Prostate cancer is nearly inevitable for men. Many doctors believe that ALL men will get prostate cancer, if they live long enough. The only good news is that most prostate cancers grow so slowly that they do not require invasive treatment. A new research project has found that intense exercise can slow the (already slow) growth of prostate cancer cells.
Researchers in Sweden decided to measure the impact of intense exercise on prostate cancer. This was driven by the observation that the incidence of prostate cancer tracks the relative affluence of the country. The “well off” countries have a 20 times higher incidence of prostate cancer compared to less developed countries.
It is difficult to test theories about cancer cell growth with human subjects. This particular study, recently published in the journal PLOS One, used human subjects for the “exercise” portion of the study, but lab mice for the “cancer cell” portion of the study. Tough on the lab mice, yes, but at least no athletes were harmed in the production of these results.

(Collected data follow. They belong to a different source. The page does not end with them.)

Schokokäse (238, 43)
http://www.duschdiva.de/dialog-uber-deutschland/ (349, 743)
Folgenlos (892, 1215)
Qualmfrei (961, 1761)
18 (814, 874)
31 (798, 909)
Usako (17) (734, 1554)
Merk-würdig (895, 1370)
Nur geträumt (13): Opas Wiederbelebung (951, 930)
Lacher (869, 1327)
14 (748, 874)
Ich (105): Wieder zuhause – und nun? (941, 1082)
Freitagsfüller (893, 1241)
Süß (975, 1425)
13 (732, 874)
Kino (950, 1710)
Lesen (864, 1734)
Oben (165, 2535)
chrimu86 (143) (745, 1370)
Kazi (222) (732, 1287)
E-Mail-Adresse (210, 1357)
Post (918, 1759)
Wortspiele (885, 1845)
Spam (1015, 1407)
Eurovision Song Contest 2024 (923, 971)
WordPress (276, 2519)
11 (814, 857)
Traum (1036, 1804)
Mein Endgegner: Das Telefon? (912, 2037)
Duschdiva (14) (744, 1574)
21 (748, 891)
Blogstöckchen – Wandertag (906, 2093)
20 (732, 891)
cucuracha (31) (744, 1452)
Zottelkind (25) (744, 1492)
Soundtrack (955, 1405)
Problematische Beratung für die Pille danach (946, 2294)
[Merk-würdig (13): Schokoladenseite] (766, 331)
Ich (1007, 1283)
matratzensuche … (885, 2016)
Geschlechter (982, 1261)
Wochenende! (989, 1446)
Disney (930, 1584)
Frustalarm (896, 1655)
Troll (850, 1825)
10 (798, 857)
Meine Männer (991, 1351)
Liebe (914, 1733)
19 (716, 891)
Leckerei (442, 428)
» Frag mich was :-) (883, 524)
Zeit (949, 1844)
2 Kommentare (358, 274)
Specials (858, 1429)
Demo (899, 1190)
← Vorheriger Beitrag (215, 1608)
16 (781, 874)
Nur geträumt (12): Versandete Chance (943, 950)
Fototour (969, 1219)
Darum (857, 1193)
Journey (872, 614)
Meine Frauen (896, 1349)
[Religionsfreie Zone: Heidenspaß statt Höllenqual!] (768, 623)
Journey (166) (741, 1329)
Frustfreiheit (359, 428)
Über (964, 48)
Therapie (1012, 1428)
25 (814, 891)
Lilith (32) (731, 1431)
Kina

The experiment was straight-forward. Ten volunteers had blood drawn before and immediately after intense exercise. The exercise consisted of peddling a stationary bicycle for an hour, at a speed that ensured near exhaustion. Prostate cancer cells were bathed in the drawn blood serum and their relative growth measured.
The results were encouraging. The cancer cells exposed to blood serum drawn after intense exercise showed nearly a third less growth than cancer cells exposed to blood serum drawn from resting individuals. Did the exercise kill the cancer? No, not at all. But it did slow the growth significantly. And with prostate cancer, this may be all it takes to live a long and healthy life.